An introduction to Machine Learning and Artificial Intelligence for everybody
People that work or study in Science, Technology, Engineering or Mathematics are often confronted with the same problem: it’s hard for their relatives to understand what they really do in life. Unless of course they studied the same fields. If the terms “Software Engineering”, “Artificial Intelligence” or “Machine Learning” sound like Mandarin to you, or if you happen to be my Mom, this article is for you!
Today, we’re going to talk about a very hot topic and try to vulgarize it: Machine Learning. Machine Learning is a complex mix of Maths, Statistics, Computer Science and Engineering. But no need to be a mathematician or genius mad scientist to understand the general idea behind it. Let’s dive in!
Machine Learning is actually a form of Artificial Intelligence. When they hear those two words, people often picture advanced robots gifted with consciousness that are likely to replace humans and take over the World. We can’t blame these people, because that’s how popular culture describes it! But no, that’s not really like that in real life.
Artificial Intelligence, often referred to as AI, actually is a machine able of basic cognitive functions, like learning, problem-solving or pattern-recognition. It has some traits of Human Intelligence, but it’s mostly limited to doing rather simple operations. Computers don’t have feelings, sensations or consciousness (yet…). The robots we already created are a good example: they can learn your name, your age and how to bring you coffee, but they could never feel empathy for you.
There are two types of AI: general and narrow. General AI treats a broader and more complex range of tasks, much like a human brain, whereas narrow AI focuses on one particular task (for example: making coffee). Machine Learning is considered to be a narrow type of AI.

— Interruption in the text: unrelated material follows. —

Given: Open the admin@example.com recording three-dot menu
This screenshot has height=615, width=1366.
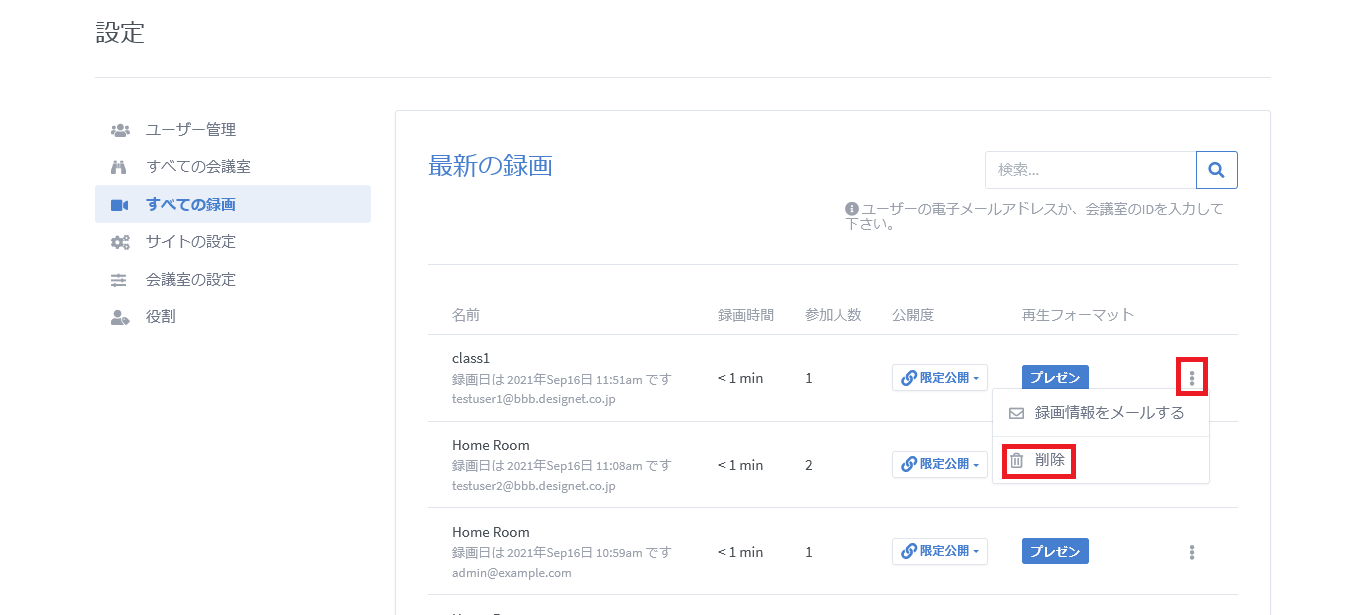Looking at the screenshot, I should point(1191,552).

Machine Learning is an expression that is quite self-explanatory: machines, or more accurately models, learning by themselves. But learning what and for which purposes? We’ll focus on the Computer Sciences that use Machine Learning, even though it is important to note that Machine Learning is not necessary a Computer Science, as its mathematical concepts (for example: linear algebra, but we won’t get into that) existed long before the machines we have today.
Machine Learning algorithms build mathematical models in order to achieve the task at hand. Thanks to this, computer programs are now able to recognize faces on pictures, or to recommend us which film we should watch next. This is because Machine Learning trains computers to recognize data and make predictions or take decisions based on the accumulated knowledge they have.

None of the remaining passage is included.